TEXTO DE ORIGEN
DOMINGO IV DE CUARESMA (B)
Homilía del P. Lluís Juanós, monje de Montserrat
18 de marzo de 2012
2 Crón 36,14-16.19-23; Ef 2,4-10; Jn 3,14-21
Hermanas y hermanos: El camino cuaresmal que estamos haciendo es un itinerario
que nos conduce a la máxima prueba de amor que Dios nos ha dado. Dios, como
recordamos particularmente en este tiempo de cuaresma, nos ha entregado a su Hijo
único para que no perezca ninguno de los que creen en él, sino que tenga vida
eterna. Esta es la máxima prueba de amor de un Dios, que se ha acercado a nosotros
y en Jesucristo nos ha amado hasta la muerte en cruz. He aquí el signo que nos
identifica como cristianos: la cruz, plantada en el corazón del mundo y de la historia,
revela a los ojos de la fe la paradoja de un Dios que, en Jesucristo, ha querido morir
para que nosotros tengamos vida.
Con todo, si damos una mirada a nuestro entorno y a nuestra cotidianidad, nos
podemos preguntar: ¿y qué cambia esta afirmación fundamental de nuestra fe en
nuestra vida y en nuestro mundo? Es cierto que a menudo podemos echar de menos
señales o signos claros y evidentes del amor de Dios para todas las personas del
mundo y de la historia humana. Hablar de esperanza, de un Dios que nos ama y nos
salva, de Jesucristo que ha venido para curarnos y liberarnos de todo mal, puede
parecer hoy día de un optimismo casi insolente cuando constatamos en nuestro
entorno cómo tantas situaciones, sean a nivel social, laboral o familiar, no son
precisamente motivos para el optimismo ni la esperanza. Y con todo, una lectura
creyente de la vida y del mundo no se detiene en la búsqueda de soluciones
económicas, sociales y políticas que indudablemente tenemos que explorar. Pero más
allá de todo pragmatismo, de las contingencias que nos toca vivir, o de las evidencias
que pueden contradecir nuestra fe, no podemos dejarnos llevar por la inercia del
pesimismo, del "todo va mal y no hay nada que hacer "; el mensaje que se nos pide es
ser signos de vida y de salvación: mantener la esperanza cuando más necesidad hay
de esperar, mantener la fe cuando más necesidad hay de creer y persistir.
En el evangelio de hoy se nos habla de un encuentro de Jesús con un importante
fariseo, llamado Nicodemo. Según el relato, es Nicodemo quien toma la iniciativa y va
«de noche» donde se encuentra Jesús. Intuye que Jesús es un hombre «que ha
venido de parte de Dios», pero aún lo desconoce. Jesús le irá conduciendo a la luz.

DATOS PROPORCIONADOS
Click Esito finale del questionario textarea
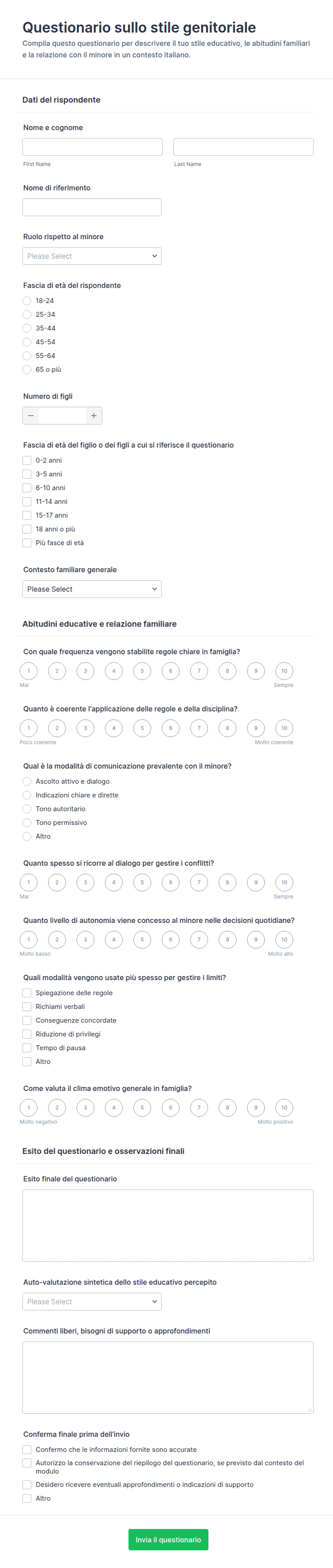333x1568 pixels. tap(168, 1225)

TAREAS POR RESOLVER
[a] Copia de la homilía, sin cambiar nada, el pasaje que comienza en las palabras "Homilía del P." y termina después de "nosotros tengamos vida.".
[b] Continúa la homilía a partir de su última oración.
Los datos no tienen relación con la homilía.

RESPUESTAS POR TAREA
[a]
Homilía del P. Lluís Juanós, monje de Montserrat
18 de marzo de 2012
2 Crón 36,14-16.19-23; Ef 2,4-10; Jn 3,14-21
Hermanas y hermanos: El camino cuaresmal que estamos haciendo es un itinerario
que nos conduce a la máxima prueba de amor que Dios nos ha dado. Dios, como
recordamos particularmente en este tiempo de cuaresma, nos ha entregado a su Hijo
único para que no perezca ninguno de los que creen en él, sino que tenga vida
eterna. Esta es la máxima prueba de amor de un Dios, que se ha acercado a nosotros
y en Jesucristo nos ha amado hasta la muerte en cruz. He aquí el signo que nos
identifica como cristianos: la cruz, plantada en el corazón del mundo y de la historia,
revela a los ojos de la fe la paradoja de un Dios que, en Jesucristo, ha querido morir
para que nosotros tengamos vida.

[b]
Nicodemo representa en el relato a todo aquel que busca sinceramente encontrarse
con Jesús. Por ello, en cierto momento, Nicodemo desaparece de escena y Jesús
prosigue su discurso para acabar con una invitación general a no vivir en las tinieblas,
sino a buscar la luz y vivir de acuerdo con la verdad.
"Lo mismo que Moisés elevó la serpiente en el desierto, así tiene que ser elevado el
Hijo del hombre, para que todo el que cree en él tenga vida eterna". Es de este Jesús,
elevado en la cruz, de quien brota la luz, la esperanza y la vida que Dios nos da y la
prueba más grande de su amor.
¿Reconocemos en el Crucificado todas estas realidades? Estamos tan acostumbrados
a ver la cruz desde pequeños, que casi no llegamos a ver en el rostro de Jesús todo lo
que ha hecho por nosotros. Nuestra mirada distraída no acaba de descubrir en este
rostro la luz que podría iluminar nuestra vida en los momentos más duros y difíciles.
Desde este rostro apagado por la muerte, desde esos ojos que ya no pueden mirar
con ternura a pecadores y prostitutas, desde esta boca que no puede gritar su
indignación por las víctimas de tantos abusos e injusticias, ni proclamar la misericordia
del Padre, Dios nos está revelando su amor por la Humanidad. En estos brazos
extendidos que no pueden ya abrazar a quienes acudían a él, y en esas manos
clavadas que no pueden acariciar a los leprosos ni bendecir a los enfermos, está Dios
con sus brazos abiertos para acoger, abrazar y sostener nuestras vidas, y las de todos
aquellos que experimentan el dolor y el sufrimiento.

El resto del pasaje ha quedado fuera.